BOLOGNA – L’Azienda USL di Bologna esprime la più ferma condanna per la grave aggressione subita nella notte del 15 luglio da un infermiere in servizio presso il Pronto soccorso dell’Ospedale Maggiore.
Il professionista sanitario è stato colpito con un violento pugno al volto mentre aiutava ad alzarsi il paziente che si era sdraiato a terra per attirare l’attenzione nel Pronto soccorso ortopedico. A seguito dell’aggressione, l’infermiere ha riportato lesioni giudicate guaribili in cinque giorni.
L’uomo, un cittadino italiano di 22 anni, è stato arrestato dalla Polizia di Stato di Bologna. A seguito di una segnalazione gli agenti sono giunti sul posto e hanno individuato il giovane nelle immediate vicinanze dell’atrio dell’ospedale, grazie alle indicazioni fornite dal personale sanitario. L’uomo, privo di documenti al momento del controllo, è stato accompagnato presso gli Uffici della Questura per gli accertamenti. A carico del ragazzo, sono emersi diversi precedenti di Polizia per reati contro il patrimonio e la persona, nonché la sottoposizione a una misura cautelare dell’obbligo di dimora nel comune di San Miniato (Pisa).
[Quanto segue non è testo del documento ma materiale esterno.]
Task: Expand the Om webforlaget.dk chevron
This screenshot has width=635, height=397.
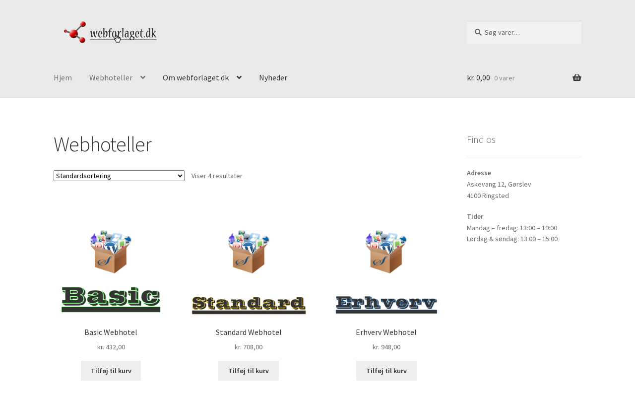Action: coord(239,77)
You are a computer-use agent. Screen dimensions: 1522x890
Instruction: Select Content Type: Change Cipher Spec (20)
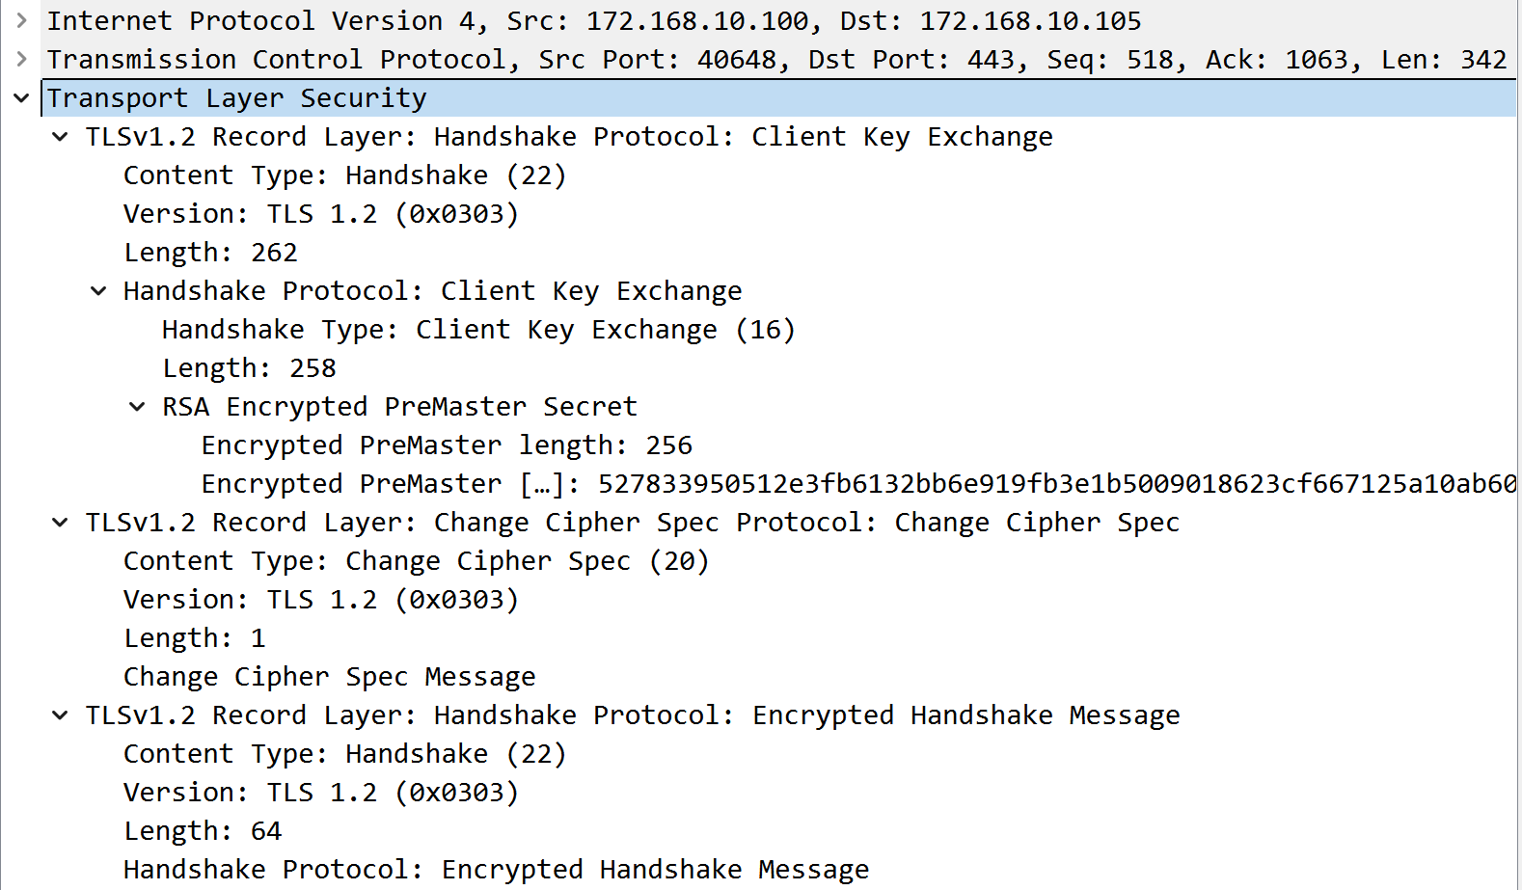pyautogui.click(x=416, y=561)
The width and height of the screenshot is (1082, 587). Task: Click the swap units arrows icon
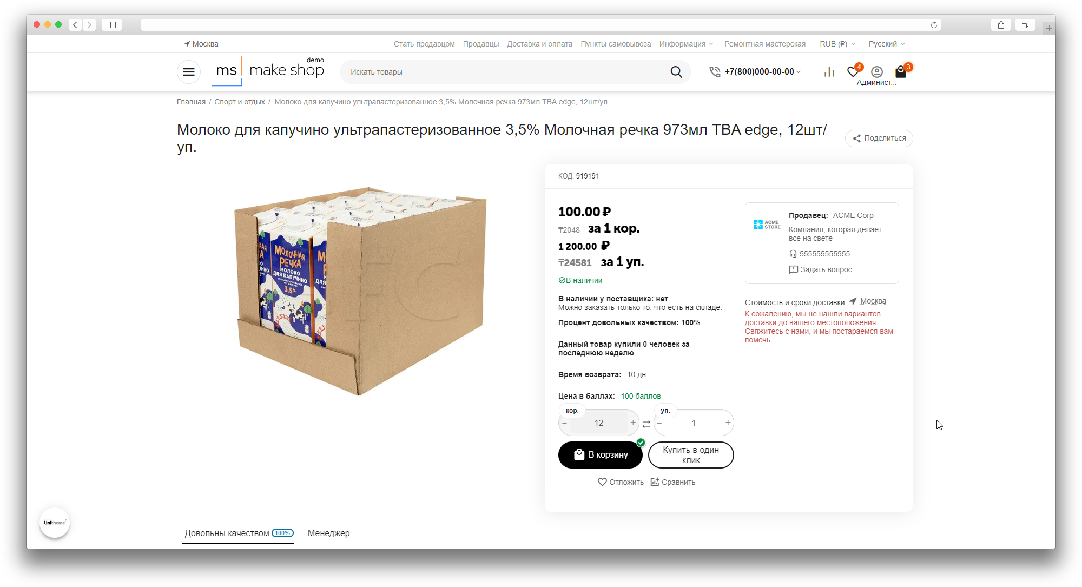646,424
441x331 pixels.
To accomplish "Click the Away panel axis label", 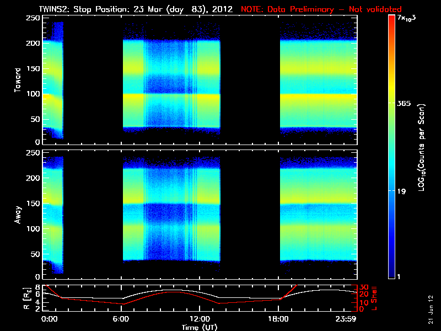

L’Azienda manifesta la propria piena vicinanza e solidarietà al collega aggredito, augurandogli una pronta guarigione e garantendo il massimo supporto e assistenza legale nell’eventuale procedimento giudiziale. L’Azienda estende il proprio sostegno ai professionisti che ogni giorno operano nei servizi di emergenza-urgenza con competenza, dedizione e spirito di servizio nei confronti della collettività.
“Episodi di violenza nei confronti degli operatori sanitari – si legge in una nota – sono inaccettabili e colpiscono non solo i singoli professionisti coinvolti, ma l’intero sistema sanitario e la sua capacità di garantire cure e assistenza ai cittadini. Chi presta soccorso e assistenza deve poter svolgere il proprio lavoro in condizioni di sicurezza e nel rispetto della propria dignità professionale e personale. L’Azienda USL di Bologna rinnova il proprio impegno nella prevenzione e nel contrasto di ogni forma di aggressione ai danni del personale sanitario e ringrazia la Polizia di Stato per il tempestivo intervento e per l’attività svolta a tutela degli operatori e della sicurezza delle strutture sanitarie”.